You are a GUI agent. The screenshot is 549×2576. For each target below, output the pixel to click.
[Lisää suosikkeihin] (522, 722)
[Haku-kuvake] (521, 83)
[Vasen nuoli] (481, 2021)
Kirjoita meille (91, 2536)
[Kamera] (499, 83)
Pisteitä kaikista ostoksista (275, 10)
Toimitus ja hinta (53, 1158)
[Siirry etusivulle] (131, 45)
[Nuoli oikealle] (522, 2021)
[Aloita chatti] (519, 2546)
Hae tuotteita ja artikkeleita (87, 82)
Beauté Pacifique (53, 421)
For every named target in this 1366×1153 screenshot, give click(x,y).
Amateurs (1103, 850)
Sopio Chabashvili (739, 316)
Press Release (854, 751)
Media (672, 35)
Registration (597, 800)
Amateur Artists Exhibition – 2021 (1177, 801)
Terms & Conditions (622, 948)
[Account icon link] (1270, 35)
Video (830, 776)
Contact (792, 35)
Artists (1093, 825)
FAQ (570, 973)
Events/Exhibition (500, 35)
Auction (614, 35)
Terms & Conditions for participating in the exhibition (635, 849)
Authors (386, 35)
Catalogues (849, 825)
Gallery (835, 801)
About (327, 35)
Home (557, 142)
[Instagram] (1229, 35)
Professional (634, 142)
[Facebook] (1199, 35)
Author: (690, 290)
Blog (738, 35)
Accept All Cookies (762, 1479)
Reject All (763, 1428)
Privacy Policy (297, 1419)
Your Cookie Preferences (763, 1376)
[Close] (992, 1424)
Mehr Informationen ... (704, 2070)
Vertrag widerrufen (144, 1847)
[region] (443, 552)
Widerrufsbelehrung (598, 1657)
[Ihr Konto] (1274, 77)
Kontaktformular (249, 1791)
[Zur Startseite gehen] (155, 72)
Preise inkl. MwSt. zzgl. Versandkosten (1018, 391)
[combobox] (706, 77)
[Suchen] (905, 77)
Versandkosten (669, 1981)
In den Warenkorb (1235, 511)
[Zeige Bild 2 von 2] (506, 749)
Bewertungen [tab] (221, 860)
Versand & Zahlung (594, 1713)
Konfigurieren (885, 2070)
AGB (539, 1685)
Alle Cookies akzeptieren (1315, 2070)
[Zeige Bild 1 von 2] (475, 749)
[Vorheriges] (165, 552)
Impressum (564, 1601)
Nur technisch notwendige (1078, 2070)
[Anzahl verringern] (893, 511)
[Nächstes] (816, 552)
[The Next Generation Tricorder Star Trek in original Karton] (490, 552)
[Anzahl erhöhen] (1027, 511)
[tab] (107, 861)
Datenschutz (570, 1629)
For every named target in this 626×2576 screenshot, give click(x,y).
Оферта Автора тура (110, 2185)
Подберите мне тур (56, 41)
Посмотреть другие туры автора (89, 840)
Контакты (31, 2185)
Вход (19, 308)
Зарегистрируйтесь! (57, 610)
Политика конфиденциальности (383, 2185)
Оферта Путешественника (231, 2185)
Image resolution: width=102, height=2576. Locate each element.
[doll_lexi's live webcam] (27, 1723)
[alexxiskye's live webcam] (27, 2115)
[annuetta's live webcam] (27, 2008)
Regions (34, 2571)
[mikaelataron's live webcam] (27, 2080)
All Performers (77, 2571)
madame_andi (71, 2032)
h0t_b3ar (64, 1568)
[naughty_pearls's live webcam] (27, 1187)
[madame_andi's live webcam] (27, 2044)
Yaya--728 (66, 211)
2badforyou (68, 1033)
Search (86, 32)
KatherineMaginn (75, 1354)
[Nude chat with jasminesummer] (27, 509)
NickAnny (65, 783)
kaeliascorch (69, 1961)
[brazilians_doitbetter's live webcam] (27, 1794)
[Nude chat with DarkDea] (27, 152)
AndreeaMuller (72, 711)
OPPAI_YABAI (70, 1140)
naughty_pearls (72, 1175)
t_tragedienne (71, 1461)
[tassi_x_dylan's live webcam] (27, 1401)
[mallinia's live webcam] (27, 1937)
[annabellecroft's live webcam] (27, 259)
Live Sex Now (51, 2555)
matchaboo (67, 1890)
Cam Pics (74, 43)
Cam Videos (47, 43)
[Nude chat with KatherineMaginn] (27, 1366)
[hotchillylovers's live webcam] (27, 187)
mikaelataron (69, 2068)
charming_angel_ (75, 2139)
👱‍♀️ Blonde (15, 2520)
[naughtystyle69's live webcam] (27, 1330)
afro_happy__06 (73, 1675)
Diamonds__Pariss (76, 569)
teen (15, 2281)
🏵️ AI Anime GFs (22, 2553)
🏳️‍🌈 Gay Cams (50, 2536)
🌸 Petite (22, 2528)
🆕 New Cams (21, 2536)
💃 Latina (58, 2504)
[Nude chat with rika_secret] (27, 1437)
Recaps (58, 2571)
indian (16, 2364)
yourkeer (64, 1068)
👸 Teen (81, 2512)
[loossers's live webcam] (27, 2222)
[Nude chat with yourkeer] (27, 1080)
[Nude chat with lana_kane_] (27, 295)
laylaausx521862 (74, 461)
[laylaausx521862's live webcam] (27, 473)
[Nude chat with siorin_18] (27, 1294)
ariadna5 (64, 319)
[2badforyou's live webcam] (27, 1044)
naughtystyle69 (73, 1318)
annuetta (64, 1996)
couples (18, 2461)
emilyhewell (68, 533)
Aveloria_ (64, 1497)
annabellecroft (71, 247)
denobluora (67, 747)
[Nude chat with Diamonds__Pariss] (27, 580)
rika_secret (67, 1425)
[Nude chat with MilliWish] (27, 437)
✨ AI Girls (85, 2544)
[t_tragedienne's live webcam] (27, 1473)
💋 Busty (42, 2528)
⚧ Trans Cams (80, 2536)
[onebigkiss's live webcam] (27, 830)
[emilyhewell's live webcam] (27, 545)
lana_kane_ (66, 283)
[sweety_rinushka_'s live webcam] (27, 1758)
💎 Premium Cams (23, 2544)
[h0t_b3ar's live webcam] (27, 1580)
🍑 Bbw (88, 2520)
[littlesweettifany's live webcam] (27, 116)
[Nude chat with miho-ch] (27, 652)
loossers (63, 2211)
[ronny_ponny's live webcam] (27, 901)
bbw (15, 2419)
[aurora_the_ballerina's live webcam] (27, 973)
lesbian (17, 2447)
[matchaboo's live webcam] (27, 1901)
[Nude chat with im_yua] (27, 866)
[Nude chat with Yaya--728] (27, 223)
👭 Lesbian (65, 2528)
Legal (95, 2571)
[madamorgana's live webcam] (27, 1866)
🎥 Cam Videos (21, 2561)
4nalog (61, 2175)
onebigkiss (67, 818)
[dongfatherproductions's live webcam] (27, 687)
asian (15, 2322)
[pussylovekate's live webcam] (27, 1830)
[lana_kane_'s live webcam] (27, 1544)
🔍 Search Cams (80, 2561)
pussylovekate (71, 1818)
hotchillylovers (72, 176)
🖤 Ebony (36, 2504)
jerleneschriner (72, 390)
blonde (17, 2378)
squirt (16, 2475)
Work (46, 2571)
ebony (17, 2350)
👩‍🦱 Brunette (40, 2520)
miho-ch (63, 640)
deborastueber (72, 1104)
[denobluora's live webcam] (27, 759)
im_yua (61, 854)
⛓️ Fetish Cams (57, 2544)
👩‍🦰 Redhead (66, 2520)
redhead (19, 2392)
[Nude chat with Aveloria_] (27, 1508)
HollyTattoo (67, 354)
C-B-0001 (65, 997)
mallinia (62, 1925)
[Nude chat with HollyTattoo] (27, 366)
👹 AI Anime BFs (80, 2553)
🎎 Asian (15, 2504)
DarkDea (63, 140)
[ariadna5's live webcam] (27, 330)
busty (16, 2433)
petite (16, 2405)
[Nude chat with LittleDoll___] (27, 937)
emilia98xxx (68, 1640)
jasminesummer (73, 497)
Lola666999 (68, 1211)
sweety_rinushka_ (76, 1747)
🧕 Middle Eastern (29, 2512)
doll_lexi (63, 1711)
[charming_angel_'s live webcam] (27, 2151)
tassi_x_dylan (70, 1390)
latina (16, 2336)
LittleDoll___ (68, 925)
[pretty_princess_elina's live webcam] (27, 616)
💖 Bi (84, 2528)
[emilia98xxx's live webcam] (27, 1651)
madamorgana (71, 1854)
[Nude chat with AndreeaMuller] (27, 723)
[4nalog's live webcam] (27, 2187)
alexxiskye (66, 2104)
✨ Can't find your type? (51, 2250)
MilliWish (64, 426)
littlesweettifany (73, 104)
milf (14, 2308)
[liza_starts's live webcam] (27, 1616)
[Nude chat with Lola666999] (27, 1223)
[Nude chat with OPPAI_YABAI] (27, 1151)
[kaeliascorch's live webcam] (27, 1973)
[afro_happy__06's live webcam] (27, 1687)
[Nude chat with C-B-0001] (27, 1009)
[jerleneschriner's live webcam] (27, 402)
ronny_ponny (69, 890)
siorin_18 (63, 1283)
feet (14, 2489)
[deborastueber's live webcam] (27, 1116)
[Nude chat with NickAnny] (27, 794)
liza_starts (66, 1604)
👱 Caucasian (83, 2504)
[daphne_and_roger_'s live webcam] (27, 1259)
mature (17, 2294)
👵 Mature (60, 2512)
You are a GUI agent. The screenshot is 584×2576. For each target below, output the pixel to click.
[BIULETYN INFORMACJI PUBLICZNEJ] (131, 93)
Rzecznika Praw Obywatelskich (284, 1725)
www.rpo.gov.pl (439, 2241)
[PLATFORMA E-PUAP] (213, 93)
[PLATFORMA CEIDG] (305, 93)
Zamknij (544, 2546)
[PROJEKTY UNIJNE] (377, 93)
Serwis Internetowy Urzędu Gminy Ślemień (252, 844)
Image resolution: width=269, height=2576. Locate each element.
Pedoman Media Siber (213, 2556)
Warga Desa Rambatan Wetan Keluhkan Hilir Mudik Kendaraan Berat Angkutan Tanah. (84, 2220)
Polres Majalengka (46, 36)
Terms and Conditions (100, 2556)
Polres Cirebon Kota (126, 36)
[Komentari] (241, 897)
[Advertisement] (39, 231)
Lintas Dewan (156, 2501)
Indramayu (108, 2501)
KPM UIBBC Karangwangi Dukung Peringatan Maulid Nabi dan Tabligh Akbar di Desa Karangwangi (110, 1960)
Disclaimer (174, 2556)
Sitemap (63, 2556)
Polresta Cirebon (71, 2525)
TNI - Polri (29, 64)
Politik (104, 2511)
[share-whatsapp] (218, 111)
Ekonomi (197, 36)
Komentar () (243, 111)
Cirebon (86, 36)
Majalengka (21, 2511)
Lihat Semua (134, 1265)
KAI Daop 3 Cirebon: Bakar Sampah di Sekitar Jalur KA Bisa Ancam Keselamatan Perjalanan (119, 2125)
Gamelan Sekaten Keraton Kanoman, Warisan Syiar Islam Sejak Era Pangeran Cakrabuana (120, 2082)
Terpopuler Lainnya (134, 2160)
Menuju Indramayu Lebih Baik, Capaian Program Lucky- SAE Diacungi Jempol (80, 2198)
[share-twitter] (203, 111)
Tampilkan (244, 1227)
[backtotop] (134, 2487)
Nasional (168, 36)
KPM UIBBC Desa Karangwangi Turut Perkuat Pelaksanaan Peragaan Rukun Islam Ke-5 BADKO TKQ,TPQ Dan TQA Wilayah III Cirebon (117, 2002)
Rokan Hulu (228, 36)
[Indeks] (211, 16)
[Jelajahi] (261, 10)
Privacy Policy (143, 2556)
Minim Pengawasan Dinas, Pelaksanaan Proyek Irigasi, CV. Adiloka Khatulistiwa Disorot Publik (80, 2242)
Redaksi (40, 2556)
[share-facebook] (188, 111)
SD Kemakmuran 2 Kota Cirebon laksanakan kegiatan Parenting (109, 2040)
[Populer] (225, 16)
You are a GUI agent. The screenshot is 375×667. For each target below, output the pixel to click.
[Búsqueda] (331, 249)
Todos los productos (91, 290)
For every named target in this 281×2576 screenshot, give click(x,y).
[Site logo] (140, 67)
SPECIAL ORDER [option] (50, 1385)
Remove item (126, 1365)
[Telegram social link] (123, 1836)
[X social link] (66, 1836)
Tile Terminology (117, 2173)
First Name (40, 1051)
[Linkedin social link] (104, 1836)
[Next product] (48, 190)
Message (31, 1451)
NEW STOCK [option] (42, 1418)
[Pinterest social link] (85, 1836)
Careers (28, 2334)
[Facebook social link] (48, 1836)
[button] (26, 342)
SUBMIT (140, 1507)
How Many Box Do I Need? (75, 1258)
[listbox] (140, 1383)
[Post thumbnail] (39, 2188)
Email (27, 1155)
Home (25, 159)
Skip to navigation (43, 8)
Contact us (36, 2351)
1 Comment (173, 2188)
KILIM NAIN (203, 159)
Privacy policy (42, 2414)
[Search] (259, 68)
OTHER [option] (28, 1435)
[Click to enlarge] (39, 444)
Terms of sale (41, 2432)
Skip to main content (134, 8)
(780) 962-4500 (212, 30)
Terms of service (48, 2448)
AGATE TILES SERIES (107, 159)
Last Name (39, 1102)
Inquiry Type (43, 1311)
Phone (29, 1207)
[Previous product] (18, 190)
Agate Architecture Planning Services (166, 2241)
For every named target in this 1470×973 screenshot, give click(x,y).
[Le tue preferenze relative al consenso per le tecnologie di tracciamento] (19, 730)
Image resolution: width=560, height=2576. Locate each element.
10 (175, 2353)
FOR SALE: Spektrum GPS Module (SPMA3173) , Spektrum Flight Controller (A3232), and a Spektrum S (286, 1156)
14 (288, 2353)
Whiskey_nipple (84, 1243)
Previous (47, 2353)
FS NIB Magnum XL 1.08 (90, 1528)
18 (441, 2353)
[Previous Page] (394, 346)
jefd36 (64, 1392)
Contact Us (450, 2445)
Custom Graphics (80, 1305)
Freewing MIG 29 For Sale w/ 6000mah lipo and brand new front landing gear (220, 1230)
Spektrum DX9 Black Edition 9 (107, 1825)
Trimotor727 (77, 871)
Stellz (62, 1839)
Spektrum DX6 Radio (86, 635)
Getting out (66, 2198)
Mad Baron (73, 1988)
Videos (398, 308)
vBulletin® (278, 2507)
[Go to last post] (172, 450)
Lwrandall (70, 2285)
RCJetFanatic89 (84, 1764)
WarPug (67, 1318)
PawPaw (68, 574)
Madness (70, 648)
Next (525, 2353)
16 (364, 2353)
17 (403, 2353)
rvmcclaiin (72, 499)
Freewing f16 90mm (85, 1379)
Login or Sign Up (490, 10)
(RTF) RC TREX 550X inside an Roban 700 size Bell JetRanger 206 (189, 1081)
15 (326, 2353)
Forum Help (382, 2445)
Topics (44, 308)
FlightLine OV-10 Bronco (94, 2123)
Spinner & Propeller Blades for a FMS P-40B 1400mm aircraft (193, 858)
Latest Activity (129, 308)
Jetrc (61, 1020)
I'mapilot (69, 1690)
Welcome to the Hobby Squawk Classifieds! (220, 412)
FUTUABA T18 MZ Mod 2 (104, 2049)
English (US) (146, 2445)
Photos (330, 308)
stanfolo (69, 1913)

———

> THE TASK
From the records above, copy out the line with "Lesbian (65, 2528)", the line with "blonde (17, 2378)", and every line between them, word for word.

> RESPONSE TO THIS EXERCISE
👭 Lesbian (65, 2528)
Legal (95, 2571)
[madamorgana's live webcam] (27, 1866)
🎥 Cam Videos (21, 2561)
4nalog (61, 2175)
onebigkiss (67, 818)
[dongfatherproductions's live webcam] (27, 687)
asian (15, 2322)
[pussylovekate's live webcam] (27, 1830)
[lana_kane_'s live webcam] (27, 1544)
🔍 Search Cams (80, 2561)
pussylovekate (71, 1818)
hotchillylovers (72, 176)
🖤 Ebony (36, 2504)
jerleneschriner (72, 390)
blonde (17, 2378)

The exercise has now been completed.